"Dio si è fatto uomo.
Cosa diverrà l'uomo, se per lui Dio si è fatto uomo?"

(In Io. Gv. tr. 10, 1)

Premessa

Non vi è pagina agostiniana nella quale non risuoni il nome di Cristo: nei sermoni, in modo particolare, si evidenzia "la preponderanza riconosciuta a Cristo come oggetto di contemplazione e di predicazione". E se tale affermazione interessa tutto il ministero della predicazione di Agostino, ancor più essa si addice alla presentazione di Cristo nei discorsi pronunciati per le festività del S. Natale. A partire dalla luce di Cristo, vero sole di giustizia e nuovo giorno, si comprende il mistero di salvezza che Dio ha riservato all'uomo. E' un mistero paradossale: il Verbo di Dio, che dall'eternità è presso il Padre, entra nel tempo, annienta se stesso ed assume la condizione di creatura: si fa carne. Agostino si sofferma a meditare, approfondire senza sosta i due versetti del prologo del Vangelo di san Giovanni, che ritornano con insistenza tra le sue pagine: In principio era il Verbo, il Verbo era presso Dio e il Verbo era Dio... E il Verbo si fece carne e venne ad abitare in mezzo a noi (1, 1.14). Sono i due poli per tentare di capire, ma ancor prima per accogliere con fede, il mistero dell'Incarnazione e il mistero di salvezza dell'uomo, che è reso idoneo alla vita divina. Con l'Incarnazione Dio già ci ricolma dei suoi doni (cf. Sermo 185, 3), e tra questi la chiamata a diventare figli di un Dio, che non per noi non ha disdegnato di diventare figlio dell'uomo (cf. Sermo 184, 3).

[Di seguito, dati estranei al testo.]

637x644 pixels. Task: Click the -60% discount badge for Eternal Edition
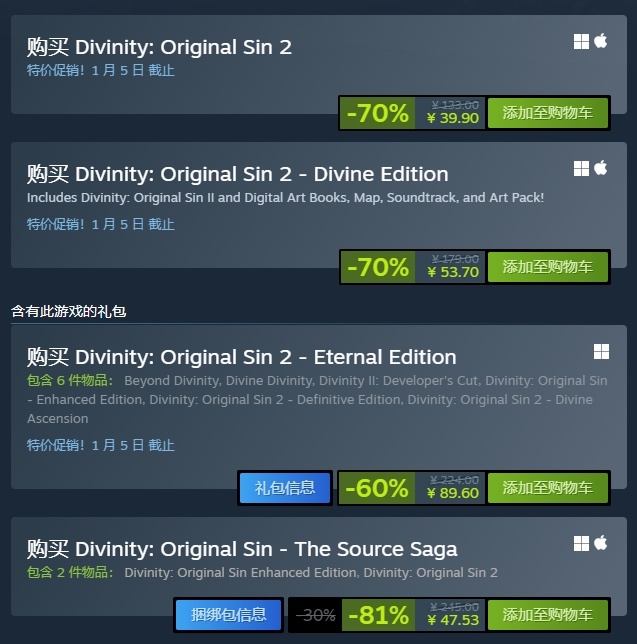[x=377, y=488]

Il tema dell'Incarnazione non può essere separato da un'ulteriore espressione, propria del vocabolario agostiniano: umiltà. E' il segno che contraddistingue Cristo sin dal suo apparire nella grotta di Betlemme. Di fronte ad un Dio che si rivela nel segno dell'umiltà, l'uomo non può che spogliarsi di ogni segno di grandezza e di superbia. Agostino stesso lo ricorda nelle Confessioni (VII, 9, 13), riportando la propria esperienza: "In primo luogo Tu hai voluto farmi vedere come Tu ti opponi ai superbi e largisci la tua grazia agli umili; e con quanta misericordia hai additato agli uomini la via dell'umiltà, dal momento che il tuo Verbo si è fatto carne ed abitò in mezzo agli uomini". Solo chi segue la via dell'umiltà può riconoscere nel corpo di un bambino il Figlio di Dio. Da questo presupposto Agostino dà voce al suo canto lirico di contemplazione ed adorazione di fronte alla scena della Natività.